I am trying to find a good club near Easton, MD 21601 to join. Crossing the Bay Bridge to the Western Shore is not an option during the summer time and I have yet to find something within a one to two hour ride.

Any ideas/thoughts?

Thanks,

A


----------



## TheJakel (May 2, 2013)

*Marylander here*

I live in Baltimore but I was referred to Fairhill schuthund Club in Cecil county.. It's to the north of you maybe an hour or 2 drive.
I sent them an email a month ago and didn't get a response ... Maybe you'll have better luck.


----------



## cliffson1 (Sep 2, 2006)

If Kevin and Sharon still have the Fair Hills Club, they are very nice people. I used to train with them every week. Good Luck!


----------



## lhczth (Apr 5, 2000)

Some times it is better to call clubs.

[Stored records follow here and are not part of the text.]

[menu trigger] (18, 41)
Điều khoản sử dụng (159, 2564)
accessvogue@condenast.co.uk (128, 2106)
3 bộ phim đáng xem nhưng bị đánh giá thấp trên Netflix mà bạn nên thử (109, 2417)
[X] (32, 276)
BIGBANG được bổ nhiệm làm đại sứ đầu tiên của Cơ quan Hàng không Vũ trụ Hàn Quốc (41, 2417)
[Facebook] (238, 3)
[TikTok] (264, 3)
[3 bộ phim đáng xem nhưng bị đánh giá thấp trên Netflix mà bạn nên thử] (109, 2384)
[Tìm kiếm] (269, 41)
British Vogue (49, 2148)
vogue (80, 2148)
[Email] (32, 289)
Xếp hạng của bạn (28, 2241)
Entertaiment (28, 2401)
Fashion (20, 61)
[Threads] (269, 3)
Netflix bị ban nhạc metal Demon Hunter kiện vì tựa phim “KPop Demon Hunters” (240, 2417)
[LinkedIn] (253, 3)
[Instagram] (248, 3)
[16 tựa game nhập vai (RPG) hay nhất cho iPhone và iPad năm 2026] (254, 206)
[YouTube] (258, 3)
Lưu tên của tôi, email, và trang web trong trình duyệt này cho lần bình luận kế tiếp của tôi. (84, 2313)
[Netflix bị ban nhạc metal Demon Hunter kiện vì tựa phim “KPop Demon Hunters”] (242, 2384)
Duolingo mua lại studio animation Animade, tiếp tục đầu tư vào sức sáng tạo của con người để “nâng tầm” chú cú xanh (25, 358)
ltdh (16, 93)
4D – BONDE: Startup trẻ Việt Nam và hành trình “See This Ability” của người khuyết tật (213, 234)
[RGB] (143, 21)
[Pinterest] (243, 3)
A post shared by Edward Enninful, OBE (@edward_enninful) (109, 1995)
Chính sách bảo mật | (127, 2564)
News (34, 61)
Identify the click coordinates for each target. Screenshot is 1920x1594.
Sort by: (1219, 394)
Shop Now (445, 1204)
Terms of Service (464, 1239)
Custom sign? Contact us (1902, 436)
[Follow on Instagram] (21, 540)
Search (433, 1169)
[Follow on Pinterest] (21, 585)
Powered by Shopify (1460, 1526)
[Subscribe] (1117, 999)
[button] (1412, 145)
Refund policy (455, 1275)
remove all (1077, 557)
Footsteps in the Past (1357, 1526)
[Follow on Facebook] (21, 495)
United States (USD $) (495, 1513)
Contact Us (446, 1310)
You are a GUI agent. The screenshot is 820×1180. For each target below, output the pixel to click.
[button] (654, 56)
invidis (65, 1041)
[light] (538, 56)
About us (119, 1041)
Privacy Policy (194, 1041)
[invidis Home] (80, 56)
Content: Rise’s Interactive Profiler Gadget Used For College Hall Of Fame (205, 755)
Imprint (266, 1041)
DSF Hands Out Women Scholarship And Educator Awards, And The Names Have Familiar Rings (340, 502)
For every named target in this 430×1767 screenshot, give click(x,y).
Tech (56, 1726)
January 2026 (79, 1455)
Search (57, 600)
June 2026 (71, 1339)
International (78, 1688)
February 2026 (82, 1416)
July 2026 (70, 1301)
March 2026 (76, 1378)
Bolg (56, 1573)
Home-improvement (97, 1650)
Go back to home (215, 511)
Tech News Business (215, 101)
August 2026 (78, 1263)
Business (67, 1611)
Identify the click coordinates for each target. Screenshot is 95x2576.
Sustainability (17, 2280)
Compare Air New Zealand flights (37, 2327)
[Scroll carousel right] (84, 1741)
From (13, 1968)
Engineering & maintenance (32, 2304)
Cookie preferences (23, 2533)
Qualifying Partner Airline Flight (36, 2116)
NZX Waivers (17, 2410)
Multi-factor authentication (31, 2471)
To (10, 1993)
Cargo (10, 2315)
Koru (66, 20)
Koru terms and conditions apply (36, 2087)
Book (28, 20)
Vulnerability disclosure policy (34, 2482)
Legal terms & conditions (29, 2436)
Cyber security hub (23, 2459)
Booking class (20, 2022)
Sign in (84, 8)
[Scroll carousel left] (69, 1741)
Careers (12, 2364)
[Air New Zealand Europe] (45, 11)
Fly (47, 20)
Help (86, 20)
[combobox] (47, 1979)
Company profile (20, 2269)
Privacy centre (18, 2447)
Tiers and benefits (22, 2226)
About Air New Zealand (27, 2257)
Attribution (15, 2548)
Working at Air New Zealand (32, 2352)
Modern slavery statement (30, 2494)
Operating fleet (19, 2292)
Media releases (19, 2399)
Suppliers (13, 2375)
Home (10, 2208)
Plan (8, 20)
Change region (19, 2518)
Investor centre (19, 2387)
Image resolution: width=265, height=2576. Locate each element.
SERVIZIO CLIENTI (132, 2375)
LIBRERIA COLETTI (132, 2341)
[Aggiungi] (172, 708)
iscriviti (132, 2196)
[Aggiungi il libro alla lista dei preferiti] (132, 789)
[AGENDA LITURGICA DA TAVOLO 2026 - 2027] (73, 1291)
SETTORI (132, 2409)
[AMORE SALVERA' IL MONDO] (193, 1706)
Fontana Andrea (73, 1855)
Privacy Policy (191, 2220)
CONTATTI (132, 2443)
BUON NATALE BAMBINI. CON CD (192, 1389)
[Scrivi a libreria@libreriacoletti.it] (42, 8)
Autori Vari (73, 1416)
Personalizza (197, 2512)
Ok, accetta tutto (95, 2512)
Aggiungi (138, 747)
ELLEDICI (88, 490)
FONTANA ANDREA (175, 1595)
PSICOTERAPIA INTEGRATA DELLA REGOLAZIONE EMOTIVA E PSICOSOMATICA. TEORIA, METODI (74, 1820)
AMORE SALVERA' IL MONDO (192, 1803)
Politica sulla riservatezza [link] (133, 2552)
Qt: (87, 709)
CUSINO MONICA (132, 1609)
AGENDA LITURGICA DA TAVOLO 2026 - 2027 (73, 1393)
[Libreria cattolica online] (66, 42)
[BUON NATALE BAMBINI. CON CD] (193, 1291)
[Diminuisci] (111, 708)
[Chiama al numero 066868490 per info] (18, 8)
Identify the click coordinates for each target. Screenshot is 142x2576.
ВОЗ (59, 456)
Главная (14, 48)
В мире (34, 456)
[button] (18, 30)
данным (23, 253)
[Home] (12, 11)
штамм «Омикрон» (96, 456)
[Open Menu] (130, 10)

Emails are missed or sometimes not received.


----------



## TheJakel (May 2, 2013)

Right, If i were closer to that point with my pup I would have made more of an effort to contact them. I'm still a few months away. However all that is available to contact them through is email.
The Fair Hill site did look like it was current so I'd give them a shot.

Home of the Fair Hill Schutzhund Club


----------